PROBLEM STATEMENT:
Your task is to repeat exactly the lines from the one with "You are a GUI" through the end of the records, both included; please leave the pictures out.

### RECORDS SUPPLIED ###

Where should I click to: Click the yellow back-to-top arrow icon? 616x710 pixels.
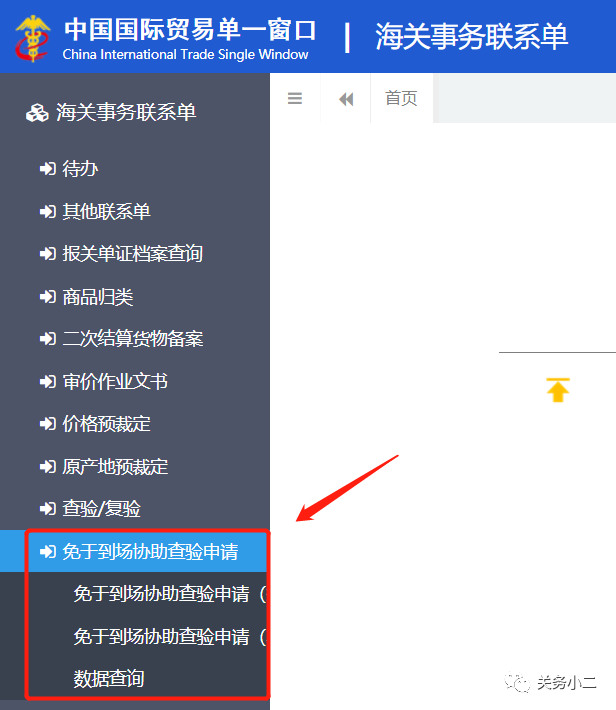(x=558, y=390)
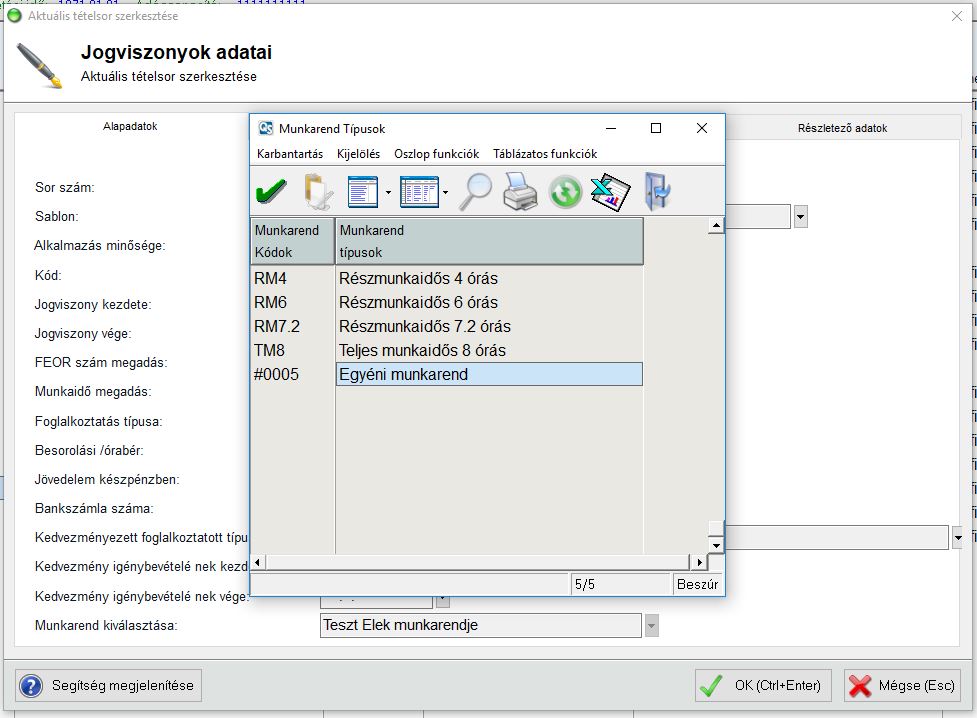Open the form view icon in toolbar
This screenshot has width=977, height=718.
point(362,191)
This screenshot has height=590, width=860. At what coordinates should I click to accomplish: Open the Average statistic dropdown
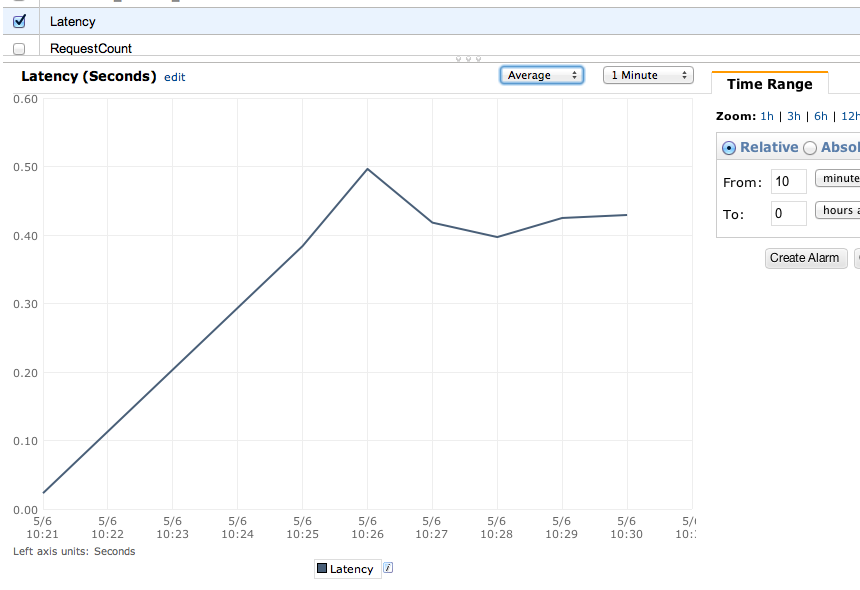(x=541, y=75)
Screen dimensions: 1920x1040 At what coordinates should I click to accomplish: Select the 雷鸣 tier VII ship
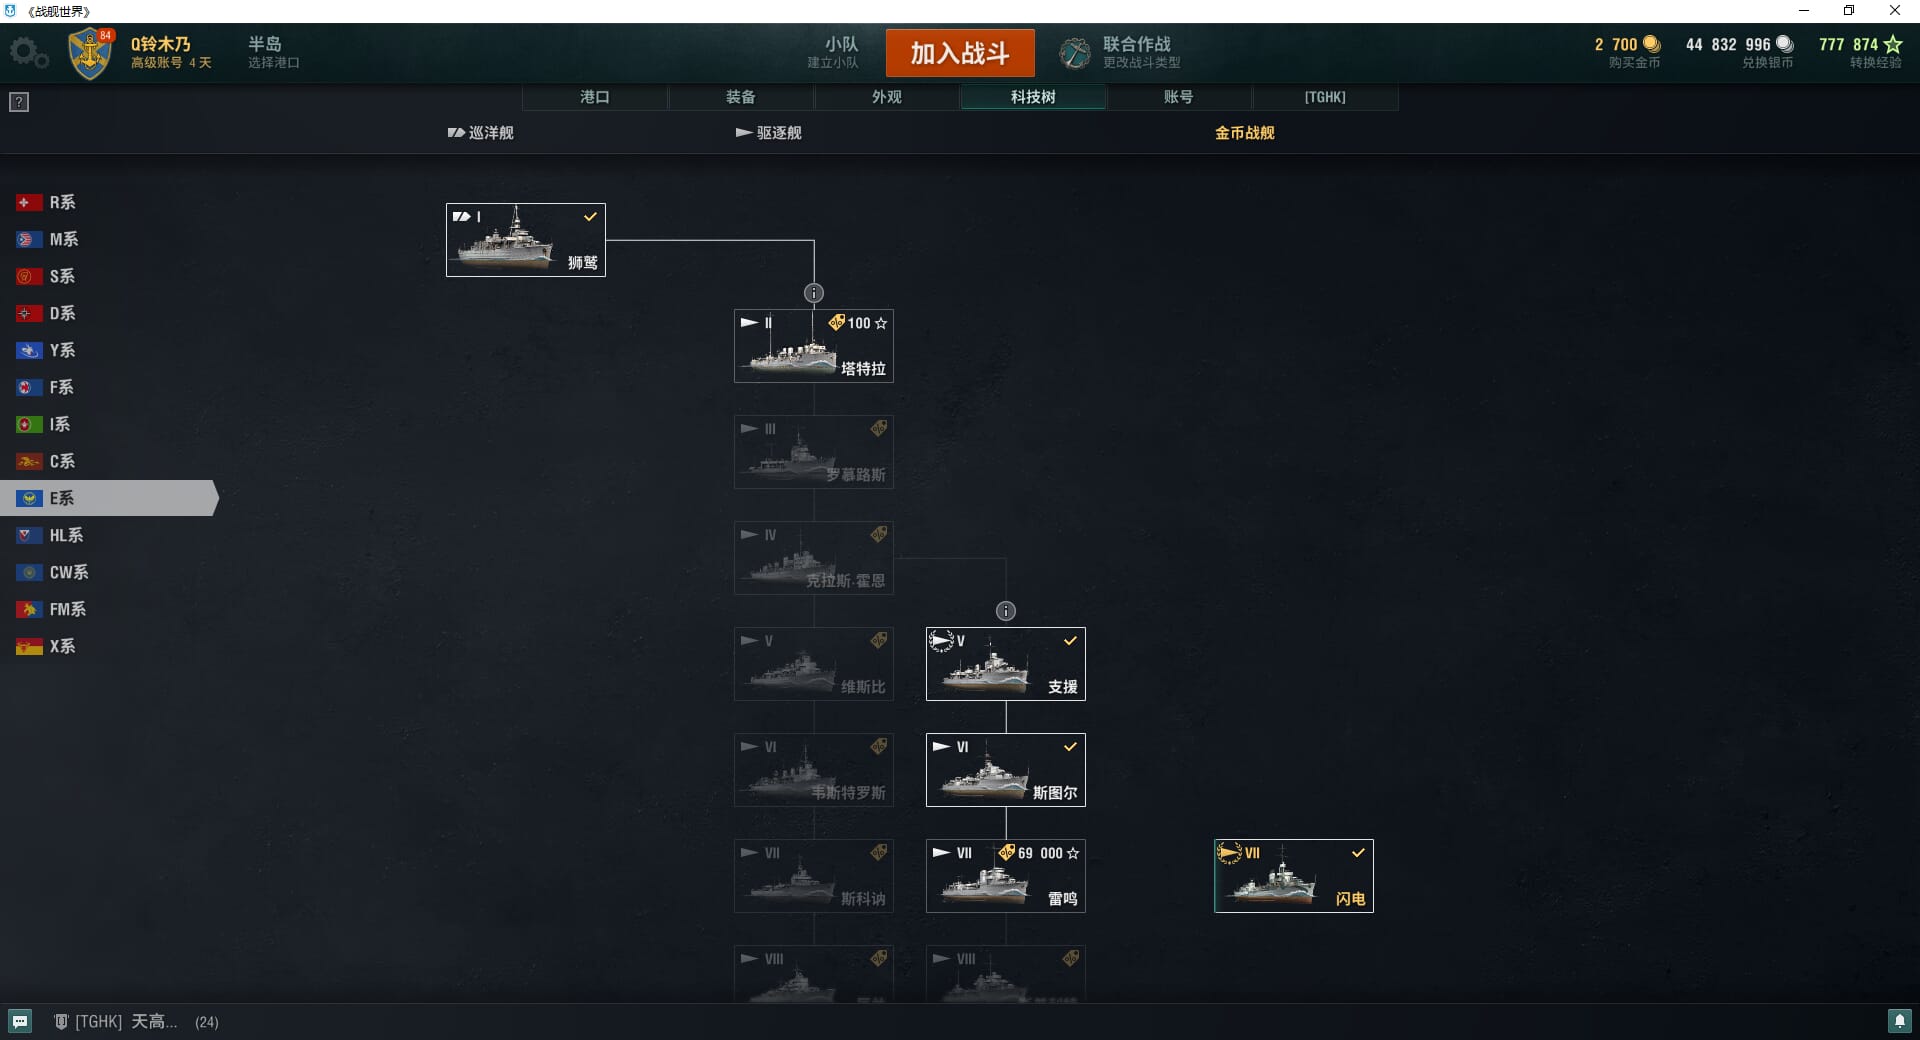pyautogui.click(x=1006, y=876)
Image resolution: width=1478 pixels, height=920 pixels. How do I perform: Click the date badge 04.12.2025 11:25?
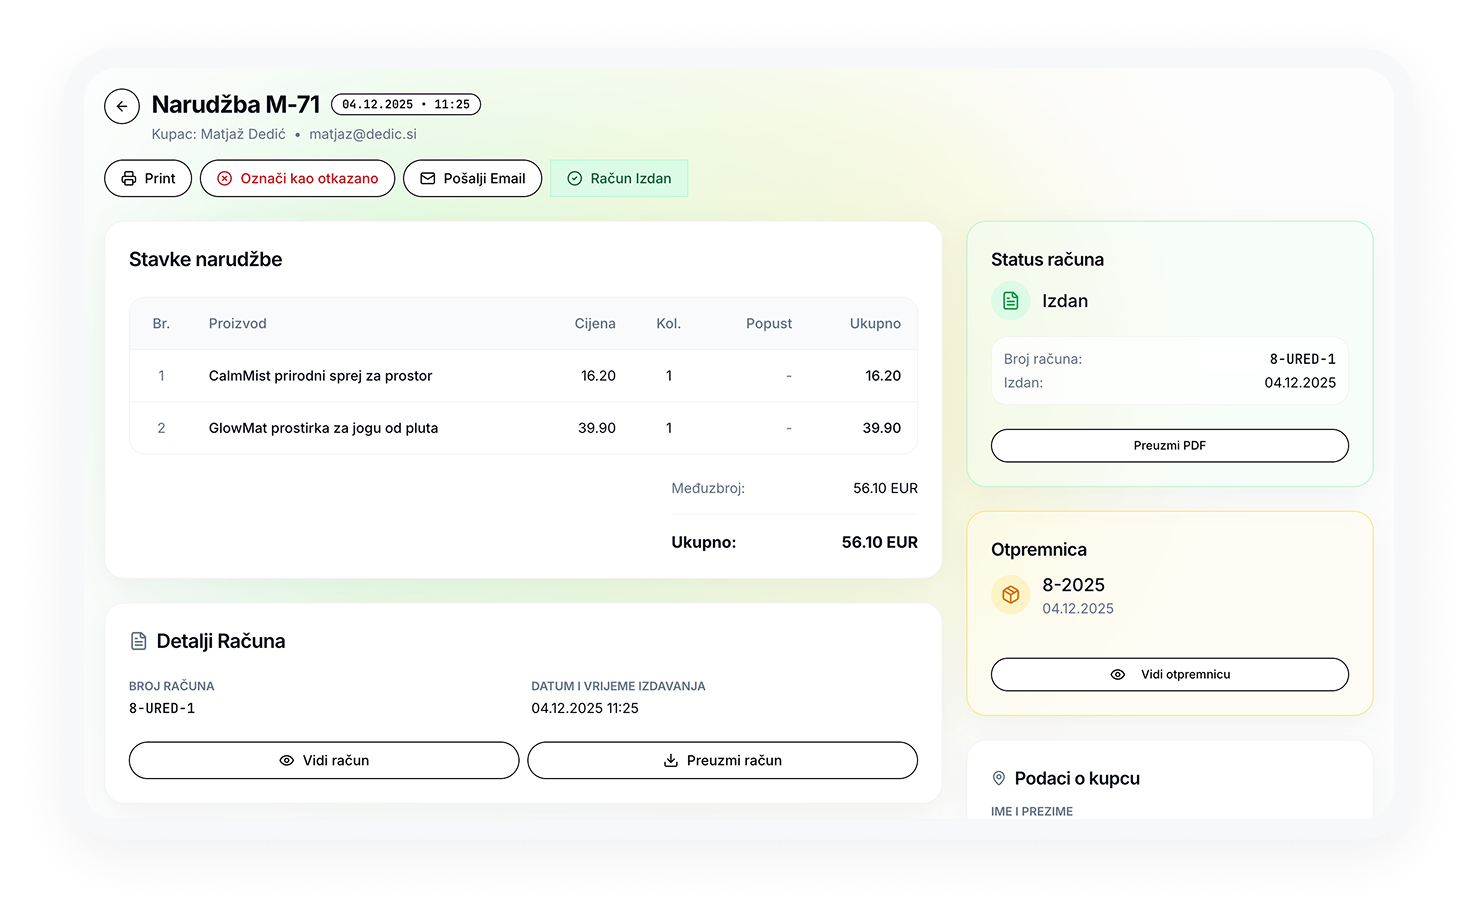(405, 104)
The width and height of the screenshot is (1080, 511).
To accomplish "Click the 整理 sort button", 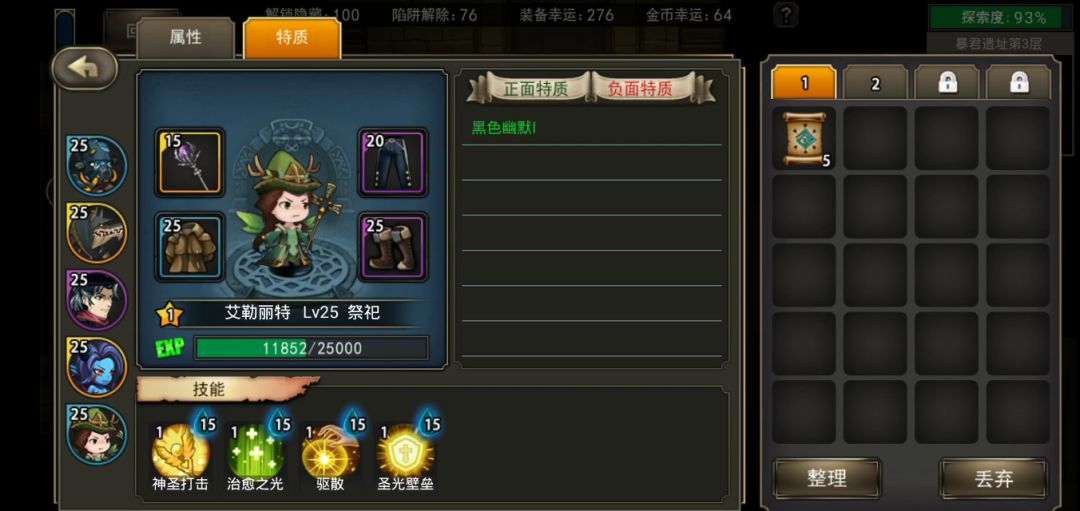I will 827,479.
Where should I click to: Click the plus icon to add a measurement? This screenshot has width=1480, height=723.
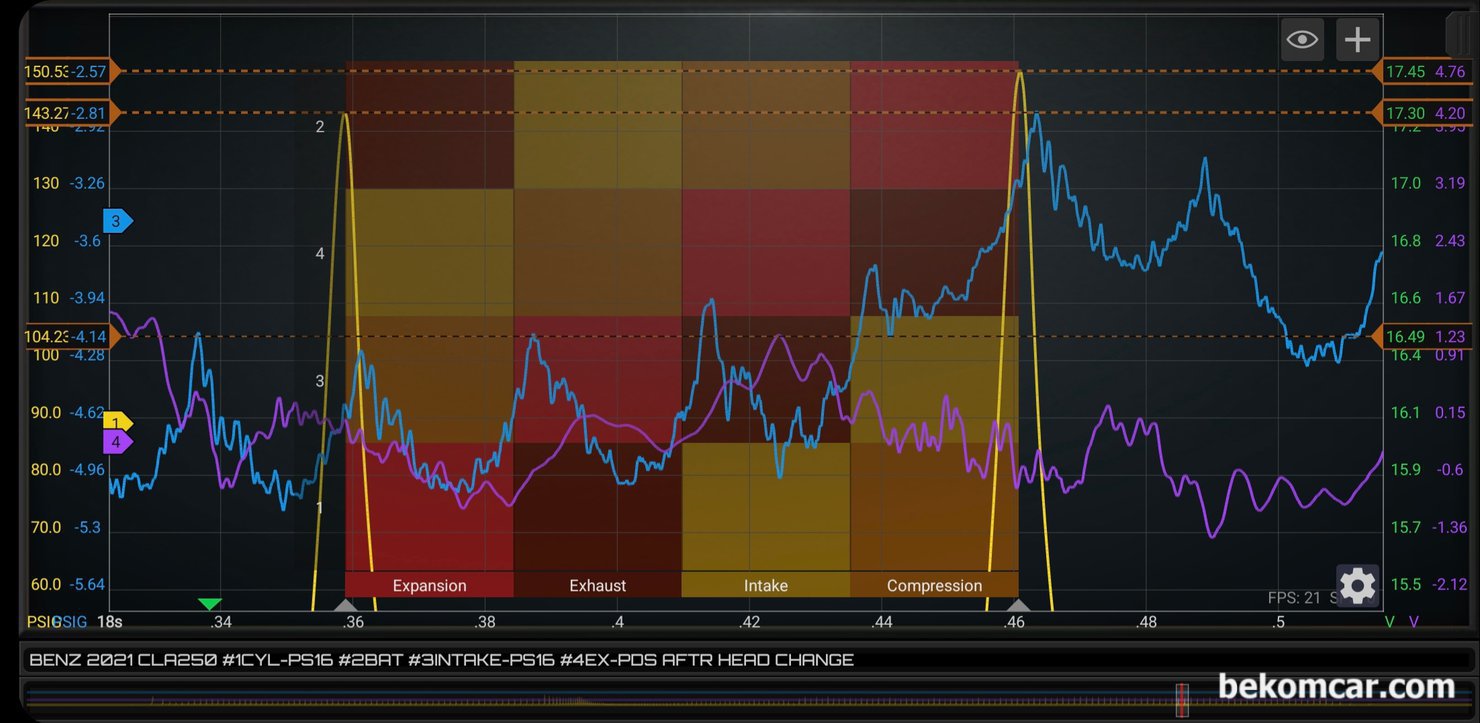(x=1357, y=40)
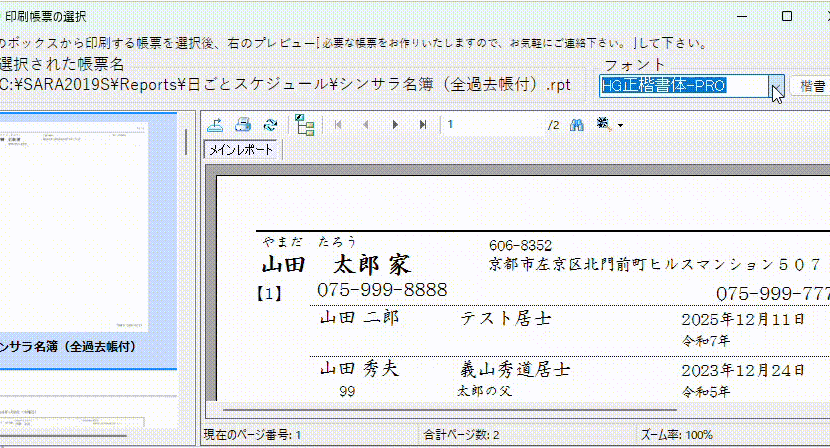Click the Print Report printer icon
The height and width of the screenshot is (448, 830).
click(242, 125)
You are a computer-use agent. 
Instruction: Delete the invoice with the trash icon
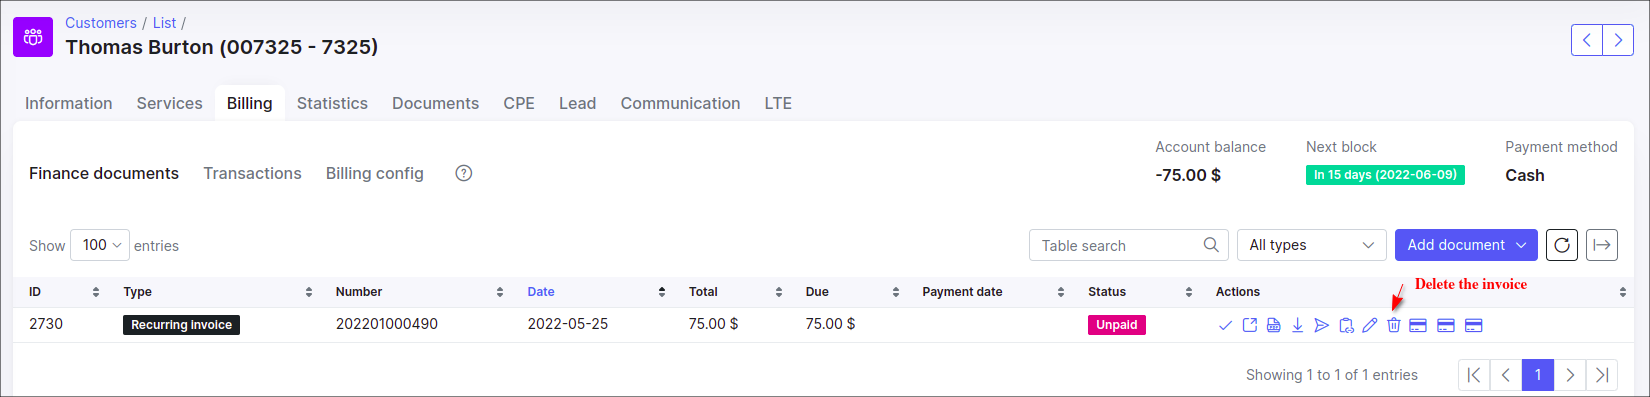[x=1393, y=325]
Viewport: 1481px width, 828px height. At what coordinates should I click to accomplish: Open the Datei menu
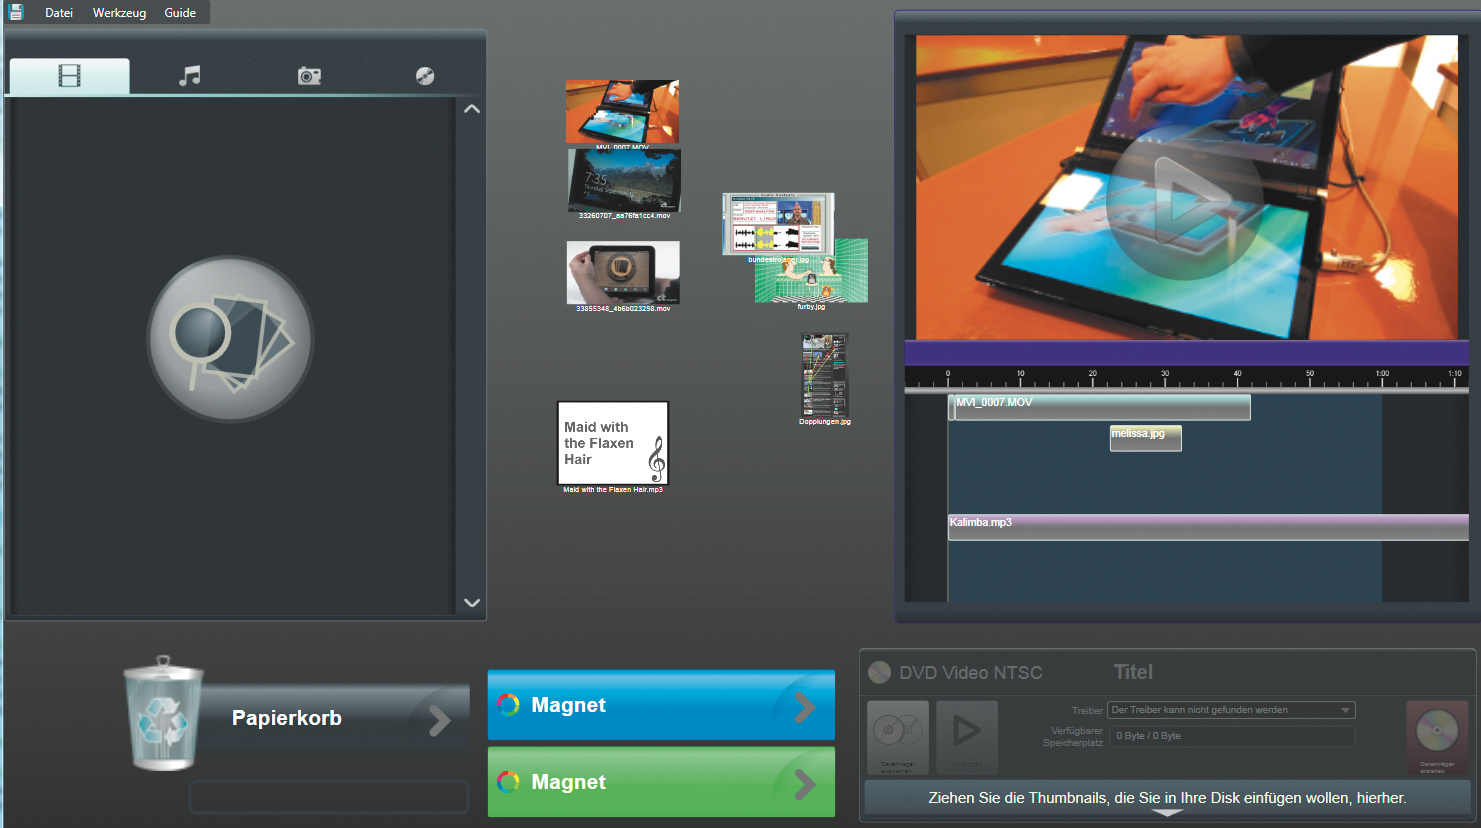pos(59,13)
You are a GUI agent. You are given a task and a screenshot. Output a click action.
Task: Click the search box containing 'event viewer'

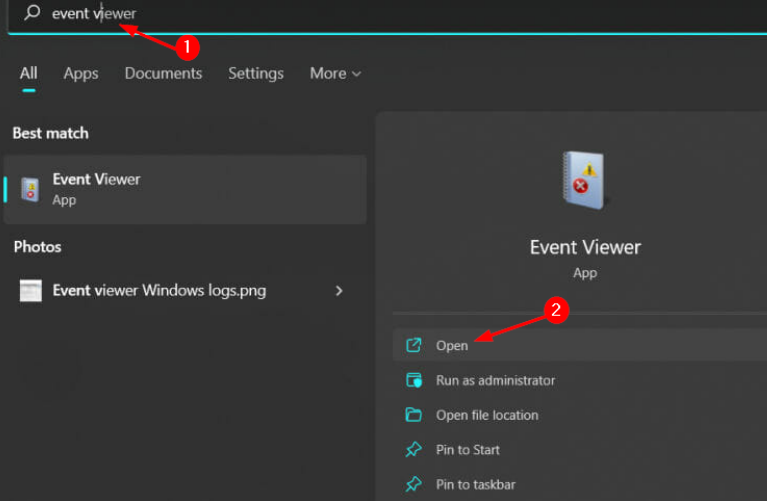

###

TASK RESPONSE:
You are a GUI agent. You are given a task and a screenshot. Output a click action.
Task: Click the search box containing 'event viewer'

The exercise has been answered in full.